*** Opening DATA FOR ANALYSIS ***
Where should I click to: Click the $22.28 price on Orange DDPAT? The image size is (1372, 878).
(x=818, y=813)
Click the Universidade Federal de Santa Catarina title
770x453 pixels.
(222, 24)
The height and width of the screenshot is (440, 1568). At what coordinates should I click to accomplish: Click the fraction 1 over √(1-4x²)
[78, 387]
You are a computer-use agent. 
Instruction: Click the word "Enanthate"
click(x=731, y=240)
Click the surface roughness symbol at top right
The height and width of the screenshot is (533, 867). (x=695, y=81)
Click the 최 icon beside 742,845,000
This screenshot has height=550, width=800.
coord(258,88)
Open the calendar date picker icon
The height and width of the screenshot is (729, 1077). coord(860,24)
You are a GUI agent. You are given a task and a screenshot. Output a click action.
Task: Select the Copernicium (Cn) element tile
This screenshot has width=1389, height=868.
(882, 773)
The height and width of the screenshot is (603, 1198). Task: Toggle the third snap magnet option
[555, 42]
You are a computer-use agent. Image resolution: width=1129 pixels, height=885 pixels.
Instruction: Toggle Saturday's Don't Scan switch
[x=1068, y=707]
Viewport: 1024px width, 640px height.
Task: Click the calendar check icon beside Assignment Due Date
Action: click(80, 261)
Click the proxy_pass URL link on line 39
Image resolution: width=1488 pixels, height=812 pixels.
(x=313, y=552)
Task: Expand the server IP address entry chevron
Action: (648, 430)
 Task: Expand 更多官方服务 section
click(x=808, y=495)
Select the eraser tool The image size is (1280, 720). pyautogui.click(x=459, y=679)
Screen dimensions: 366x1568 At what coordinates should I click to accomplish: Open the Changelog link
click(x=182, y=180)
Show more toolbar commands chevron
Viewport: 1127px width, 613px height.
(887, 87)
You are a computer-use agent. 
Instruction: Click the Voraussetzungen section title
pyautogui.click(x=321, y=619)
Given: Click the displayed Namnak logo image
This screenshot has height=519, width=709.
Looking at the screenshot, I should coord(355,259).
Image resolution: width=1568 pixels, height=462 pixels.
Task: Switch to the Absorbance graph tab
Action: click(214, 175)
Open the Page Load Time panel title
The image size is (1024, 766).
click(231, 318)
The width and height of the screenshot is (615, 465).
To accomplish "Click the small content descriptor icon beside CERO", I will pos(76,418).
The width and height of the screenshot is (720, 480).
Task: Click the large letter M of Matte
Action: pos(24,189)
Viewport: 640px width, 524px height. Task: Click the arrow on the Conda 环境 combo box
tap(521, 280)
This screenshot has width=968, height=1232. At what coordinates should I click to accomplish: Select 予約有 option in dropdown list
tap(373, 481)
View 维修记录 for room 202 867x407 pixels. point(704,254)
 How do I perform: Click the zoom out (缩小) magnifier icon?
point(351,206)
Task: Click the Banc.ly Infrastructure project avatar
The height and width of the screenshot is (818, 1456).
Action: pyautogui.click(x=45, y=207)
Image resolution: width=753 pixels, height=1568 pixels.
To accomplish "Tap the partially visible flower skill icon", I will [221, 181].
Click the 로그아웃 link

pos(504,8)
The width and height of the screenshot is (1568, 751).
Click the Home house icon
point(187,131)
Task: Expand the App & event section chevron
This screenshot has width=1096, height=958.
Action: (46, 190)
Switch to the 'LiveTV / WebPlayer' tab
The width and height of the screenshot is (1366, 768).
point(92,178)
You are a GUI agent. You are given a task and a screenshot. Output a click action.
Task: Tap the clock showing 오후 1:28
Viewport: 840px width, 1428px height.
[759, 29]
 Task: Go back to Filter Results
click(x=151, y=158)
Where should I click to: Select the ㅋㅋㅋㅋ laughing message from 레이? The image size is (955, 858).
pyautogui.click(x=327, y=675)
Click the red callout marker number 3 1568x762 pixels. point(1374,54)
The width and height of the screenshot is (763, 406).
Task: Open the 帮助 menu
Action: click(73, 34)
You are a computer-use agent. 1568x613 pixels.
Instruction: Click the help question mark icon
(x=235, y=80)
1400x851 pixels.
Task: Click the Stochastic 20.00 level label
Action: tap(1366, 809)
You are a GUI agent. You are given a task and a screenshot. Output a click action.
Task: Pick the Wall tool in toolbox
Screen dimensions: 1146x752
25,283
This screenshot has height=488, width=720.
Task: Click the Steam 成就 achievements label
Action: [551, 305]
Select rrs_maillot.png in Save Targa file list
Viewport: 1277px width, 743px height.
*** Closing DATA FOR ANALYSIS ***
WHAT THIS TASK INVOLVES
For every line of the material that holds the word "computer", make a copy.

ANSWER TO THE PROBLEM
You are a computer-use agent. 
You are a computer-use agent. Image resolution: width=1129 pixels, height=885 pixels.
You are a computer-use agent. 
You are a computer-use agent. 1568x613 pixels.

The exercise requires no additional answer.